## What you need to do
In the excerpt on the 1992 Flores earthquake source model, please translate this sentence into Spanish: "The source model, waveform fits, and surface deformation are shown in Figure 4."

Several earthquake source models were published following the 1992 Flores earthquake and tsunami event (Imamura and Kikuchi, 1994; Beckers and Lay, 1995; Hidayat et al., 1995), however these were all limited to one or two subfaults. For this study a new source model is generated using 10 × 10 km subfaults by jointly fitting body wave, surface wave, and coseismic displacement data using the method of Thio et al. (2004), allowing much higher spatial resolution of the slip distribution. The two observed vertical coseismic displacements closest to the hypocenter have been down-weighted by a factor of 0.5 to reduce their dominance of the solution. The source model, waveform fits, and surface deformation are shown in Figure 4. The seismic waveform data and coseismic uplift/subsidence constrained the fault position and geometry to be similar to but significantly different from those used in previous studies (Table 2). Furthermore, our model has a region of high slip (20 m) near the hypocenter, which was required to fit the magnitude and pattern of cosesmic uplift and subsidence along the northern coast of Flores observed after the earthquake. Note that our source model, along with those obtained in previous studies, agrees with the observed pattern of aftershocks but does not coincide with the location of the Flores Back-Arc Thrust as typically indicated on maps of the regional tectonics (e.g., Irsyam et al., 2010). Rather, it is partly onshore suggesting that the Flores Back-Arc region is more complicated tectonically than is typically portrayed.

FIGURE 4

Figure 4. Source model for the 1992 Flores earthquake and tsunami. (A) Best fit model of slip distribution with observed (blue) and modeled (green) subsidence shown by vertical arrows; (B) resulting surface deformation; (C) Surface wave observations (blue) and model fit (red); (D) body wave observations (blue) and model fit (red). Surface deformation for the Padang consensus source mode (E).

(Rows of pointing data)
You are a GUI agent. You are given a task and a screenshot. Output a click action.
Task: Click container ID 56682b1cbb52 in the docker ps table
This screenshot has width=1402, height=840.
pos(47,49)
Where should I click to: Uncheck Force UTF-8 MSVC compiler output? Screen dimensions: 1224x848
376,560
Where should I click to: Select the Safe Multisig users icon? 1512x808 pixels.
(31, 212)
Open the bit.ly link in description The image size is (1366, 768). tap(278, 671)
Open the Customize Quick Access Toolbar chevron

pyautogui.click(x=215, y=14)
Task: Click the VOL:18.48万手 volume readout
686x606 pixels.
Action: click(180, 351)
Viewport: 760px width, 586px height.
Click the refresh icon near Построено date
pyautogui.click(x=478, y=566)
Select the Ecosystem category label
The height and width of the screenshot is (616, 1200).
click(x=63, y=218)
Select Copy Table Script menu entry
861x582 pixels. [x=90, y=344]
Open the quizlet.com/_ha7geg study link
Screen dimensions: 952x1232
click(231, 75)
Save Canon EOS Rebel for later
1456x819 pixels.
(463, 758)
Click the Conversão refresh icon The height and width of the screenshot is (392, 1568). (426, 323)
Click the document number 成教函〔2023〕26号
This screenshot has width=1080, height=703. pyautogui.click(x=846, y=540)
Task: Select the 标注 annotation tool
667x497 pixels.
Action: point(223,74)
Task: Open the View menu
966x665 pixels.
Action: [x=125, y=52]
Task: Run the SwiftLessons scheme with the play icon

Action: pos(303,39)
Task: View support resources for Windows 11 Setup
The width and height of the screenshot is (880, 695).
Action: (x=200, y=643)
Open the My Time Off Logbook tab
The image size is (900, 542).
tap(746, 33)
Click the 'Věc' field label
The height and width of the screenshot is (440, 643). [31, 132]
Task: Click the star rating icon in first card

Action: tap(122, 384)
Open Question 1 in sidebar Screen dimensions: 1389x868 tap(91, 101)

## Worked answer
El modelo de fuente, los ajustes de las formas de onda y la deformación superficial se muestran en la Figura 4.